**TASK TO CARRY OUT:** Your answer needs to include each line of the records in which the string "agent" can be found.

**THE RECORDS:**
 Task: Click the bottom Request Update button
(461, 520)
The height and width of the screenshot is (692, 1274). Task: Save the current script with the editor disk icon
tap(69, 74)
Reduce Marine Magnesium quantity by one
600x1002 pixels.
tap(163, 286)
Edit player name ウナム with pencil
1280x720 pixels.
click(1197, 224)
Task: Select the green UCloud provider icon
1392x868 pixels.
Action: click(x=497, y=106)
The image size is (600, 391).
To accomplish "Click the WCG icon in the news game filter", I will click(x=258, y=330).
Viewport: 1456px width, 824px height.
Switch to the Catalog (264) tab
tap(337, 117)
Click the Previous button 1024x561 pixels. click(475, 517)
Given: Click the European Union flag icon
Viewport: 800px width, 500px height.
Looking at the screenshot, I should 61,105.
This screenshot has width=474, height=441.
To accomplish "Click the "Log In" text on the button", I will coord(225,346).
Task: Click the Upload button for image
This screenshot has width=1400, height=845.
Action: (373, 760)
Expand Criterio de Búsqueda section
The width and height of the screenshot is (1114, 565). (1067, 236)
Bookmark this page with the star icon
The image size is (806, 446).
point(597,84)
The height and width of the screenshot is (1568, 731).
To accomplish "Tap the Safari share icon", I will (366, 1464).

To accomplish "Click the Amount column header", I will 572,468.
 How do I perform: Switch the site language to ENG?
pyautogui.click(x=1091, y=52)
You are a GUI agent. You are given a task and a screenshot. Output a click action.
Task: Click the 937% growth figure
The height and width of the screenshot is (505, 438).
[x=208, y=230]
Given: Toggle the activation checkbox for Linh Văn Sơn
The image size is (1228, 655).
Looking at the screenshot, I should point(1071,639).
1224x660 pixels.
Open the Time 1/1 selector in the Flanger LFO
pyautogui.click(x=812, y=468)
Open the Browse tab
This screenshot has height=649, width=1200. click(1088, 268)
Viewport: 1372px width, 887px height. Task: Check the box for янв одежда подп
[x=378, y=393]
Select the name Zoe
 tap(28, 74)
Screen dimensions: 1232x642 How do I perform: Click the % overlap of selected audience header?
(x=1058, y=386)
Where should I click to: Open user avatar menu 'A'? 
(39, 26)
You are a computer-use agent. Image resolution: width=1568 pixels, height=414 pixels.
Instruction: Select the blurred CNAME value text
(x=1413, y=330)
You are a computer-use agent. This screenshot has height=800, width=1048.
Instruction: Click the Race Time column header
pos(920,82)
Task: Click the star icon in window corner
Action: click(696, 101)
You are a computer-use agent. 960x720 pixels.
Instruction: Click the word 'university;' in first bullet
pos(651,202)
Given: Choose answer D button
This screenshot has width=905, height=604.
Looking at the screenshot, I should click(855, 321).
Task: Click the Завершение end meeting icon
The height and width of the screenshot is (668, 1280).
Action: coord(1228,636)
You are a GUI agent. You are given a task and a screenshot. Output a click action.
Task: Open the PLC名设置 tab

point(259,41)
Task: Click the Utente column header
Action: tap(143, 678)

**YOUR RESPONSE:**
You are a GUI agent. You are given a task and a screenshot. Output a click action.
You are a computer-use agent. Image resolution: width=1568 pixels, height=414 pixels.
You are a computer-use agent. This screenshot has height=800, width=1048.
You are a computer-use agent. 960x720 pixels.
You are a GUI agent. You are given a task and a screenshot. Output a click action.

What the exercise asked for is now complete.